La recommandation de l’OMS qui vise à rendre universelle et prioritaire la circoncision au motif de lutte contre le VIH ne va pas sans poser quelques interrogations.A suivre la logique de l’organisation il faudrait dans l’urgence circoncire des millions de nourrissons, enfants, adolescents et adultes en Afrique Australe. Pour réussir un tel pari plus d’une campagne de communication, un investissement massif dans la formation des personnels de santé pour s’assurer des bonnes pratiques de circoncision seront nécessaires. Quelle va être le coût -efficacité d’une telle stratégie ?
D’autre part après deux décennies de promotion du préservatif masculin le taux d’utilisation de celui-ci lors des rapports sexuels avec des partenaires occasionnels dépasse rarement les 40% dans de nombreux pays.Beaucoup de personnes continuent de penser que leurs attributs ou leur statut les préservent de toute contamination par le VIH et que le sida est la maladie des autres. Dans de nombreuses enquêtes il revient que seuls le tiers des 15-24 ans de nombreux pays africains ont une bonne connaissance des moyens de prévention.On a entendu il y a quelques mois une personnalité de tout premier plan affirmer au cours d’un procès qu’une bonne douche après un rapport sexuel non protégé avec une séropositive était de nature à éviter toute contamination par le VIH. Le discours de prévention du VIH a du mal a passé, a être entendu et a être intégré pour permettre les changements de comportements. Quelle est la pertinence à dire dans ce contexte qu’il existe un nouveau moyen qui protège tout en ne protégeant pas totalement ? Que va-t-on entendre dans les pays où la circoncision est généralisée ? Les bonnes pratiques édictées par l’OMS notamment en ce qui concerne le consentement éclairé ne vont-elles éloignées des dispensaires de nombreuses familles ? Peut-on faire la promotion de la circoncision néonatale et exigé le consentement libre et éclairé pour les jeunes garçons comme le recommande l’OMS ?
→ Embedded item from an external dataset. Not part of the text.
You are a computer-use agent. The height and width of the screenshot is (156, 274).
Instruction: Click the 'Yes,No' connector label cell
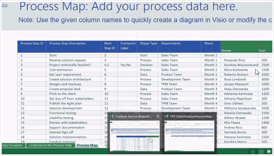[125, 65]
Il est indéniable que les travaux des équipes de l’Agence nationale française de recherche sur le SIDA (ANRS) et des National Institutes of Health (NIH) des USA sur lesquels se base l’OMS constituent un progrès dans la connaissance de la transmission du VIH. Ce progrès peut-il servir de socle à une politique de santé publique efficace dans la lutte contre le VIH/SIDA ? Personnelement j'en doute.